* **Listed entries**
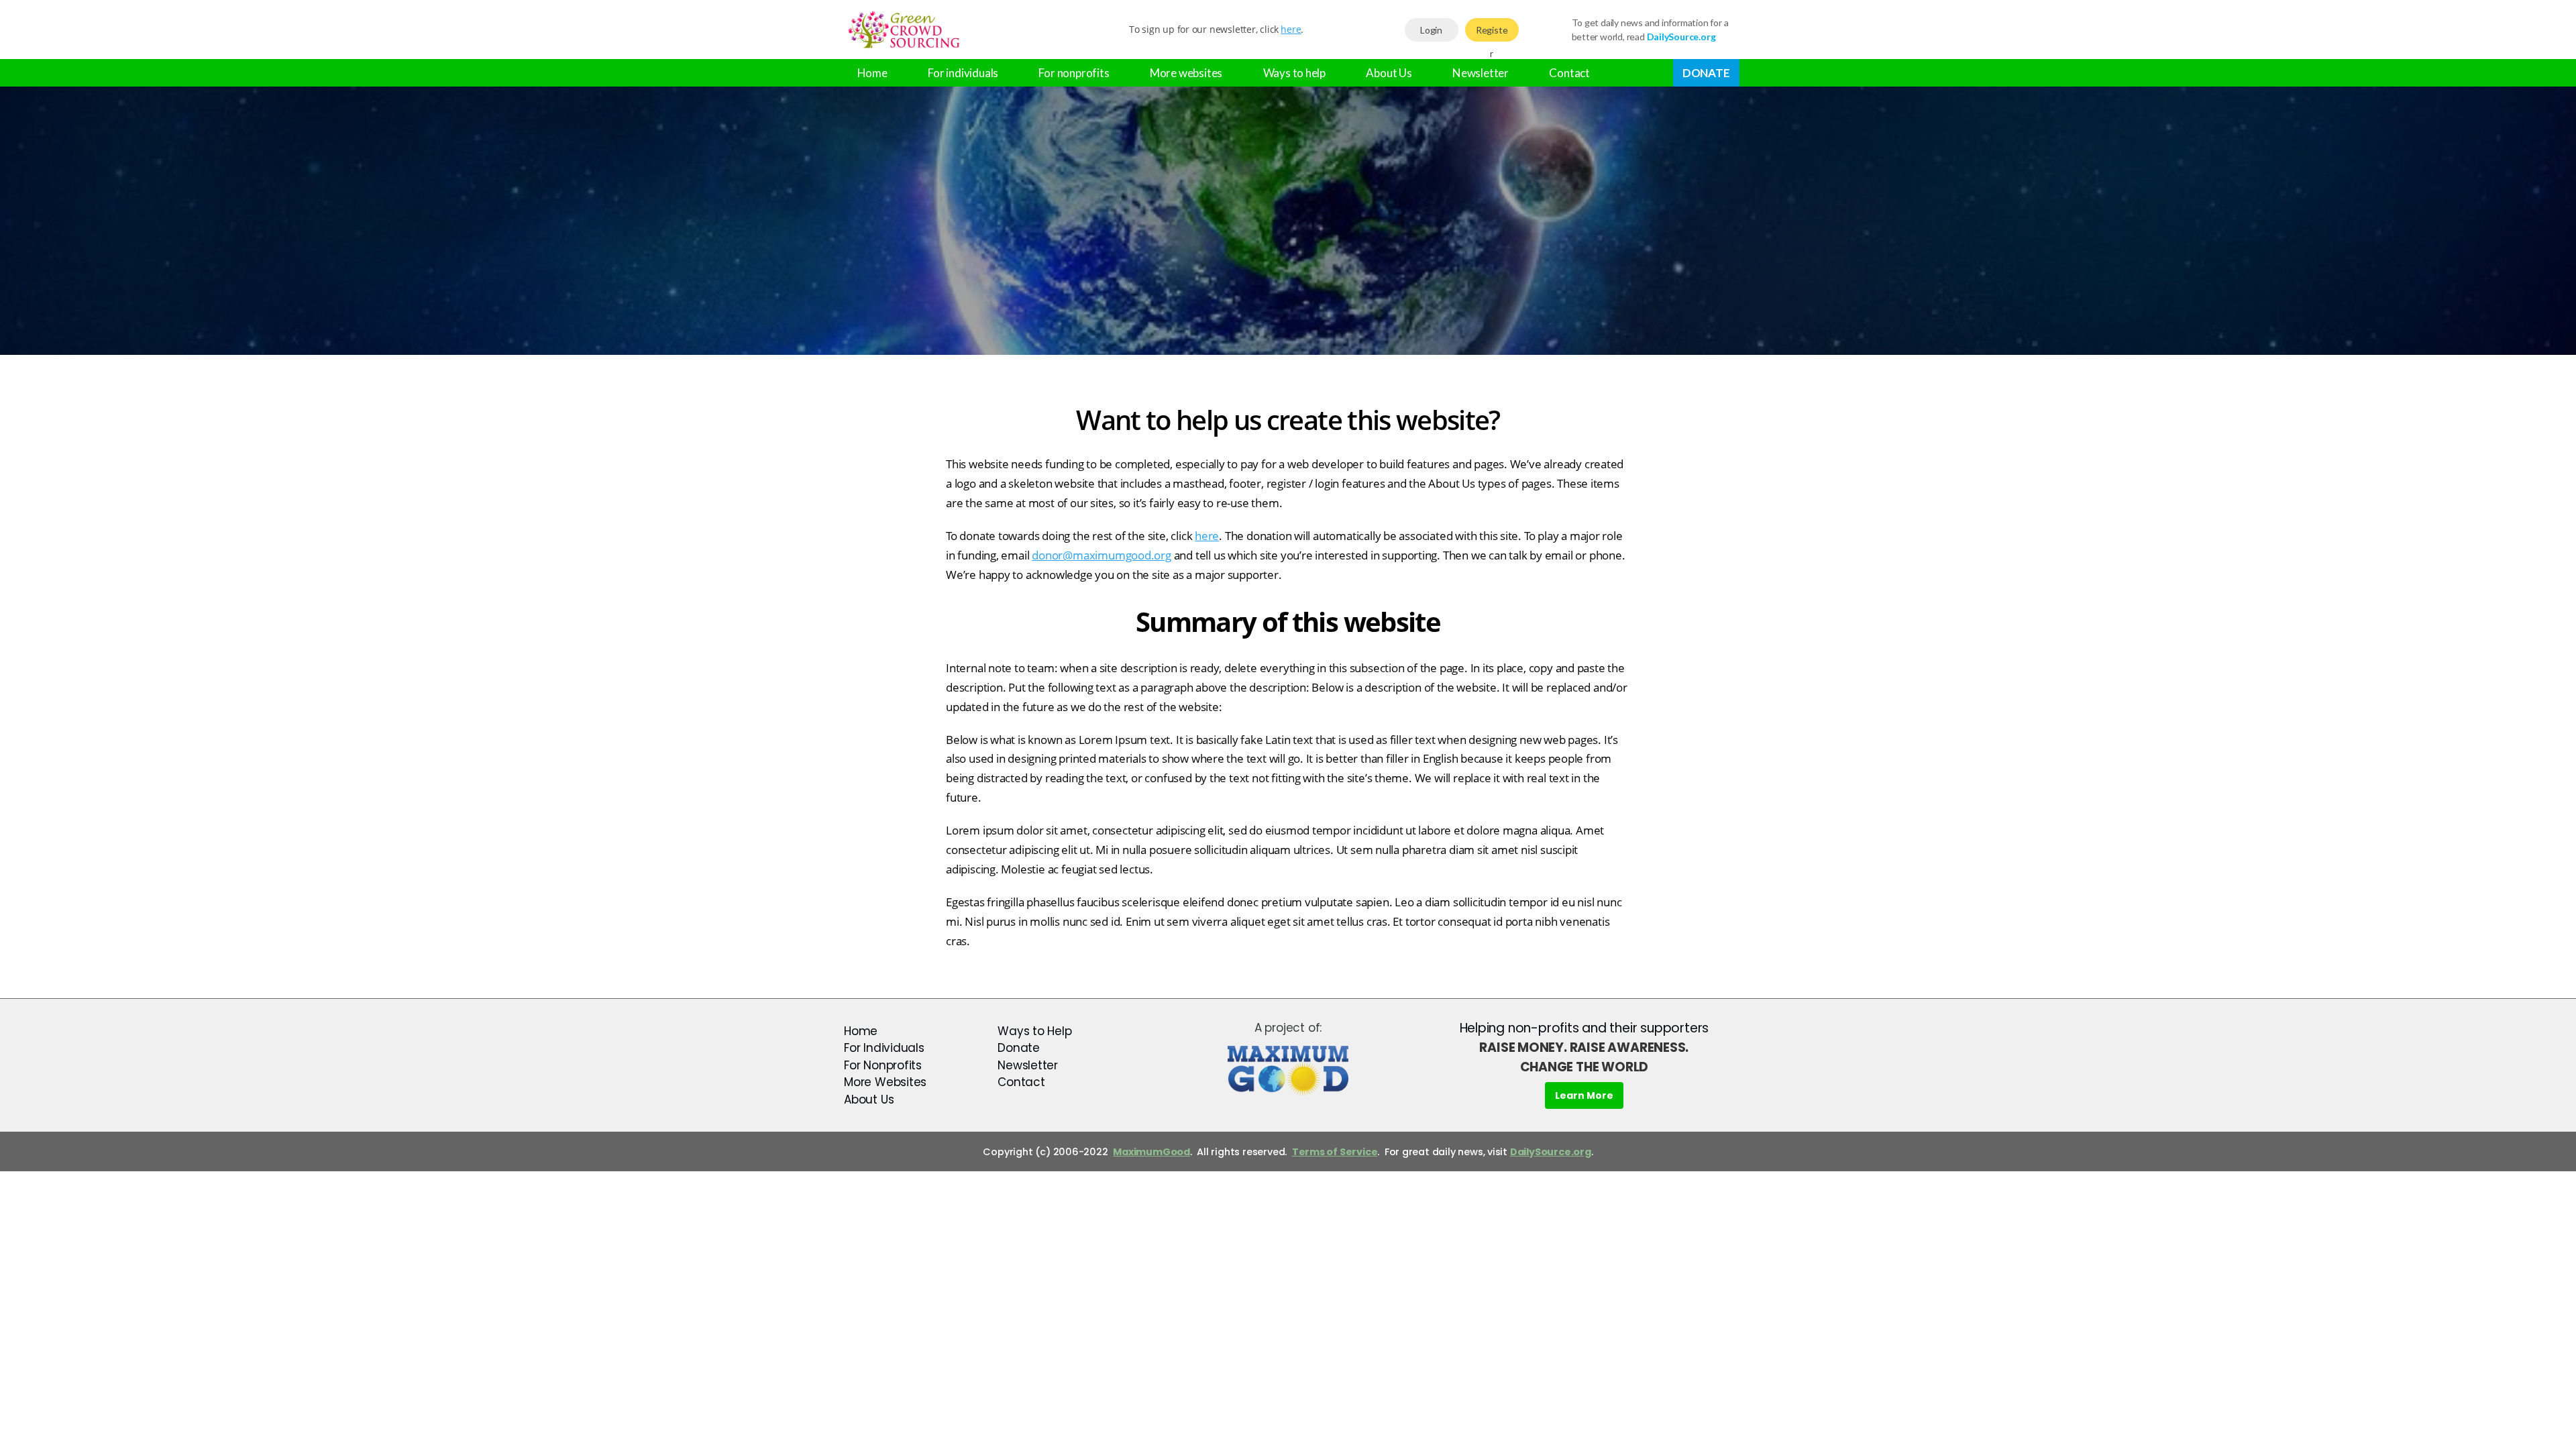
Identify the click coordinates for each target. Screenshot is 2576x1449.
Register (1492, 33)
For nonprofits (1073, 73)
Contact (1569, 73)
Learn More (1584, 1095)
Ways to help (1294, 73)
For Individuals (884, 1048)
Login (1431, 30)
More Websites (885, 1082)
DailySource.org (1550, 1152)
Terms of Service (1335, 1152)
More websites (1186, 73)
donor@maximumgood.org (1101, 555)
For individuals (963, 73)
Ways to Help (1034, 1031)
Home (872, 73)
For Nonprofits (883, 1065)
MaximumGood (1151, 1152)
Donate (1706, 73)
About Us (1388, 73)
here (1291, 29)
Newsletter (1480, 73)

* **Aim of the task**
Only the pictures stay out; everything else in the listing above must be repeated exactly.

* **Output of the task**
Identify the click coordinates for each target. Screenshot is 2576x1449.
Register (1492, 33)
For nonprofits (1073, 73)
Contact (1569, 73)
Learn More (1584, 1095)
Ways to help (1294, 73)
For Individuals (884, 1048)
Login (1431, 30)
More Websites (885, 1082)
DailySource.org (1550, 1152)
Terms of Service (1335, 1152)
More websites (1186, 73)
donor@maximumgood.org (1101, 555)
For individuals (963, 73)
Ways to Help (1034, 1031)
Home (872, 73)
For Nonprofits (883, 1065)
MaximumGood (1151, 1152)
Donate (1706, 73)
About Us (1388, 73)
here (1291, 29)
Newsletter (1480, 73)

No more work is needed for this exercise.